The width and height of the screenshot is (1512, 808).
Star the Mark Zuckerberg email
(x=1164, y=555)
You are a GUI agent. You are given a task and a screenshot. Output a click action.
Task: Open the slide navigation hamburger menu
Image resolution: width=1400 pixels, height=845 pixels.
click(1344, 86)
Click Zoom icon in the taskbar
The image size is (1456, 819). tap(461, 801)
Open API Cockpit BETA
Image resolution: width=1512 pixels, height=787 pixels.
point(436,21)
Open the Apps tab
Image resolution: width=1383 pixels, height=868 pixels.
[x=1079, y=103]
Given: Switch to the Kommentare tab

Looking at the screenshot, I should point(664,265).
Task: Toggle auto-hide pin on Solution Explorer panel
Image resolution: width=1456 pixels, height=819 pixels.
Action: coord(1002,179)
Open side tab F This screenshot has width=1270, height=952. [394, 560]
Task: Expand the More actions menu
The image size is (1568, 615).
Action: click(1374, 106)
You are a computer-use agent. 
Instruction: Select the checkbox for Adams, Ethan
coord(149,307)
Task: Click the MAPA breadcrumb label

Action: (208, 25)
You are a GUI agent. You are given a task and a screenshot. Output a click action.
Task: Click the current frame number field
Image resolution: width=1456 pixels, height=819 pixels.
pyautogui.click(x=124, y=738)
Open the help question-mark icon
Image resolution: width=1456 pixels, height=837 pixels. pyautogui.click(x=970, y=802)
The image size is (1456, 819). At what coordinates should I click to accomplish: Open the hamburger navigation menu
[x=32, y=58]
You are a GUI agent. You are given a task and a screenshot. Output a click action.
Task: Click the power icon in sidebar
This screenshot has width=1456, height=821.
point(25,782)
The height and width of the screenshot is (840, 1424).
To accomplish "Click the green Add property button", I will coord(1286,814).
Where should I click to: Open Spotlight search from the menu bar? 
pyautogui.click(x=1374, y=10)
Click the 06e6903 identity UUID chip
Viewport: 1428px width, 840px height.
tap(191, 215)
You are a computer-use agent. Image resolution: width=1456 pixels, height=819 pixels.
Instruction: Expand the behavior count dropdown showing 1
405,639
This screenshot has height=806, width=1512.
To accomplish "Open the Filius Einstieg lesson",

* * * * * * * * *

● What is expected
Return all the lines shown above, word for word.

● Output of the exercise
The width and height of the screenshot is (1512, 808).
Star the Mark Zuckerberg email
(x=1164, y=555)
You are a GUI agent. You are given a task and a screenshot. Output a click action.
Task: Open the slide navigation hamburger menu
Image resolution: width=1400 pixels, height=845 pixels.
click(1344, 86)
Click Zoom icon in the taskbar
The image size is (1456, 819). tap(461, 801)
Open API Cockpit BETA
Image resolution: width=1512 pixels, height=787 pixels.
point(436,21)
Open the Apps tab
Image resolution: width=1383 pixels, height=868 pixels.
[x=1079, y=103]
Given: Switch to the Kommentare tab

Looking at the screenshot, I should point(664,265).
Task: Toggle auto-hide pin on Solution Explorer panel
Image resolution: width=1456 pixels, height=819 pixels.
Action: coord(1002,179)
Open side tab F This screenshot has width=1270, height=952. [394, 560]
Task: Expand the More actions menu
The image size is (1568, 615).
Action: click(1374, 106)
You are a computer-use agent. 
Instruction: Select the checkbox for Adams, Ethan
coord(149,307)
Task: Click the MAPA breadcrumb label

Action: (208, 25)
You are a GUI agent. You are given a task and a screenshot. Output a click action.
Task: Click the current frame number field
Image resolution: width=1456 pixels, height=819 pixels.
pyautogui.click(x=124, y=738)
Open the help question-mark icon
Image resolution: width=1456 pixels, height=837 pixels. pyautogui.click(x=970, y=802)
The image size is (1456, 819). At what coordinates should I click to accomplish: Open the hamburger navigation menu
[x=32, y=58]
You are a GUI agent. You are given a task and a screenshot. Output a click action.
Task: Click the power icon in sidebar
This screenshot has width=1456, height=821.
point(25,782)
The height and width of the screenshot is (840, 1424).
To accomplish "Click the green Add property button", I will coord(1286,814).
Where should I click to: Open Spotlight search from the menu bar? 
pyautogui.click(x=1374, y=10)
Click the 06e6903 identity UUID chip
Viewport: 1428px width, 840px height.
tap(191, 215)
You are a computer-use agent. Image resolution: width=1456 pixels, height=819 pixels.
Instruction: Expand the behavior count dropdown showing 1
405,639
This screenshot has height=806, width=1512.
To accomplish "Open the Filius Einstieg lesson",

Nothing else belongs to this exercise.